Natural Immune System Boosters

Last winter you schlepped your kids to and from the pediatrician with more colds, ear infections, and cases of strep throat than you'd care to remember. But there are simple diet and lifestyle changes you can make this sniffle season to prevent this again from happening.
 

Here are 10 ways to quickly boost immunity:

  1. Get enough sleep. "If you're sleep deprived, you have lower levels of infection-fighting cells in your system, which leaves you more susceptible to illness," explains Stuart Ditchek M.D., clinical assistant professor of pediatrics at NYU Medical Center and author of Healthy Child, Whole Child (Collins Living, out in January 2009). Depending on your child's age, he should be getting anywhere from 10 to 14 hours of sleep per night.
  2. Drink plenty of fluids. "Across the board, most kids don't drink enough liquids, which ups their risk of getting sick. The mucus membranes that line your nasal passages are the first line of defense when you're exposed to respiratory infections, and if your child is dehydrated, those will be as well," explains Ditchek. Kids should get 1.5 ounces of liquid per pound each day (so a 30-pound toddler would need 45 ounces per day)—preferably in the form of healthy, low-calorie options like water or milk.
  3. Use alcohol-based hand sanitizers. Carrying these around not only makes it convenient to keep hands clean, but sanitizers also don't dry out hands like frequent latherings with soap and water, according to Mark Moyad M.D., M.P.H., director of Preventative and Alternative Medicine at the University of Michigan Medical Center. Look for brands that have at least 62 percent alcohol, like Purell.
  4. Avoid unnecessary antibiotics. You know those antibiotics that you coax your pediatrician to prescribe for your kid's case of the sniffles? Well, they can backfire. "Sixty-five percent of your body's immune-fighting cells are in your gut, and unfortunately antibiotics wash out the normal immune components of the gut, which means they destroy all these good cells along with the bad bacteria," says Ditchek.
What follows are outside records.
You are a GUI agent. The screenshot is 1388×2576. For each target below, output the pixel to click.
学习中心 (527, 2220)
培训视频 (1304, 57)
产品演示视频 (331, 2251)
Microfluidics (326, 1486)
  5. Try saline nasal washes. Spritzing your kid's nostrils twice a day helps wash out the nasal passage, preventing any type of virus from setting up shop there for any length of time, says Moyad. Look for washes with metered pumps, like Simply Saline. Don't bother with sinus washes like Neti pots—the saline nose sprays work just as well and are much easier to use, adds Moyad. But also try to get your children to gargle once or twice a day with plain water—research shows it also helps reduce the risk of respiratory infections by flushing out any bacteria or viruses lurking in the throat.
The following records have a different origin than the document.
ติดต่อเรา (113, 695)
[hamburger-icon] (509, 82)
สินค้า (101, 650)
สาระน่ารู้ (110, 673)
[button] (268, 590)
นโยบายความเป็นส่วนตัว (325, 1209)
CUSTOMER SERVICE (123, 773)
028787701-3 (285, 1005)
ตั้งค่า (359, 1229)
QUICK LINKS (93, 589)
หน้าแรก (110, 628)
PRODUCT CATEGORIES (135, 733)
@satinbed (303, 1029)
  6. Give a spoonful of dark honey. A recent study in the Archives of Pediatrics and Adolescent Medicine found that dark honey beat out the common cough ingredient dextromethorphan when it came to soothing nighttime cough in children. But it also works as a preventive measure because it's so highly concentrated that it draws water from viruses and bacteria, effectively killing them off, says Moyad.
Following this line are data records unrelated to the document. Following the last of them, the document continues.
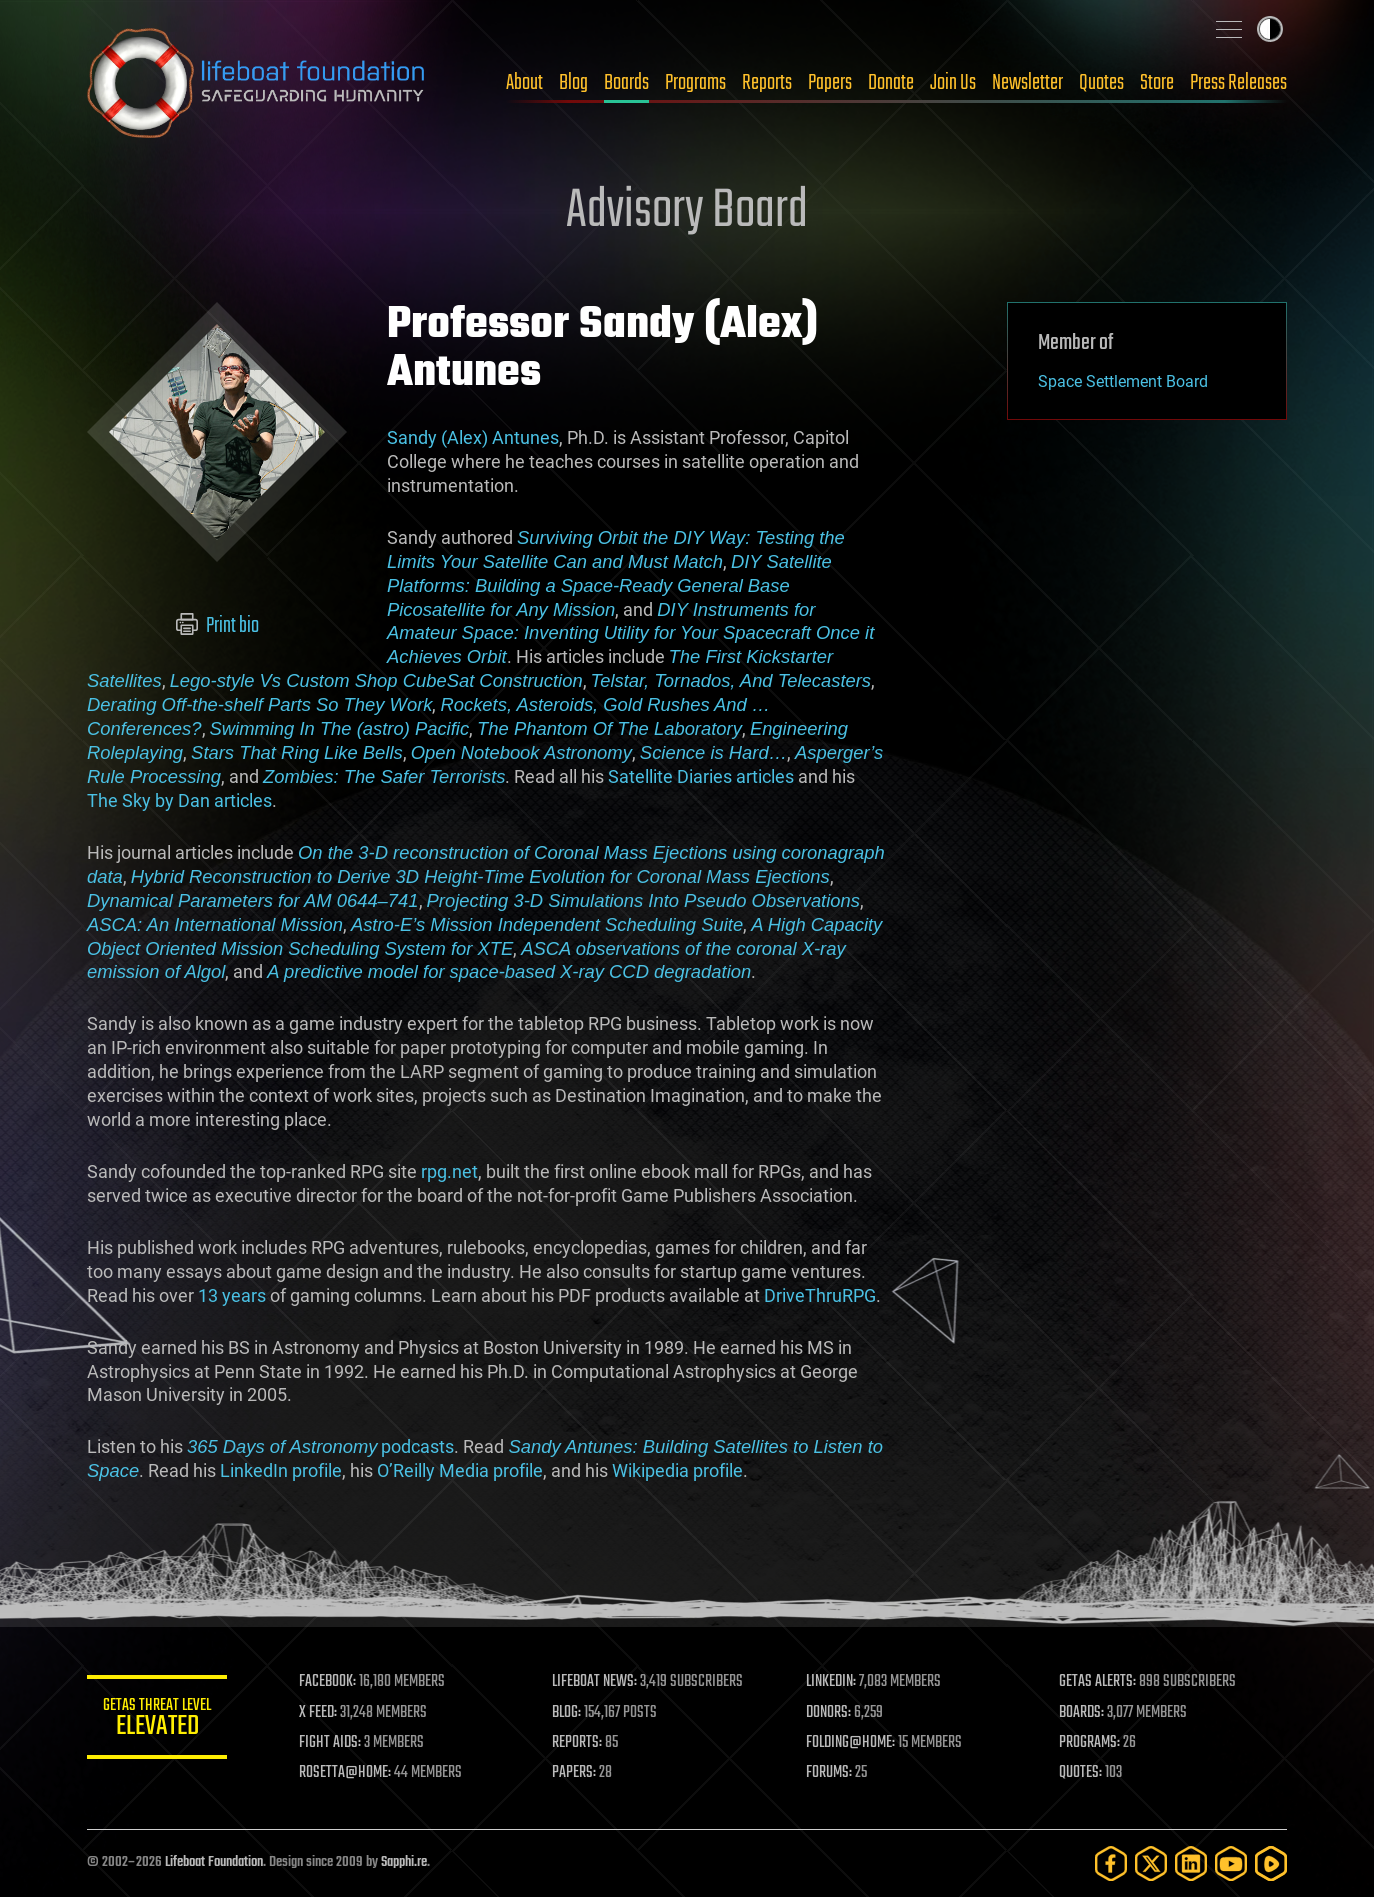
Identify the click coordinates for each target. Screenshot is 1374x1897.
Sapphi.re (404, 1862)
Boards (626, 83)
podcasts (320, 1446)
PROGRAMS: (1089, 1743)
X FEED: (318, 1713)
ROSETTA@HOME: (345, 1773)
  7. Sip black elderberry. In clinical studies, this compound appears to increase your body's levels of cytokines, cells that help ward off infection, says Claire Wheeler, M.D., an instructor at Portland State University in the School of Community Health. During cold and flu season, try two teaspoons of black elderberry (you can find it in health-food stores) per day for prevention.
  8. Get enough vitamin D. Vitamin D is crucial to maintaining your immune system. In fact, the American Academy of Pediatrics recently doubled the amount of vitamin D it recommends for children to 400 IU. You can make sure your little one is getting her fill by giving her at least three servings per day of a calcium-loaded, vitamin D–rich food, such as calcium-fortified orange juice or milk. You should also make sure she gets outside to play whenever possible, even during the cold winter months, since the best source of vitamin D is still procured in the form of sunlight, says Ditchek.
  9. Boost vitamin C intake. While vitamin C has long been touted as a means of avoiding colds and flu, research also suggests it may prevent a case of the sniffles from developing into something more serious, like pneumonia. "During cold and flu season, I recommend kids take 250 milligrams of vitamin C in a nonacidic form, like Ester-C, so it doesn't irritate their stomachs," says Moyad.
  10. Don't overschedule. You might think you're stimulating your kids by carting them from soccer practice to French lessons to a dance recital, but research shows that if you're stressed out, you're more likely to come down with a respiratory infection, says Ditchek. Instead, schedule some playdates instead: Plenty of social support (in your child's case, in the form of loving family and friends) enhances immunity.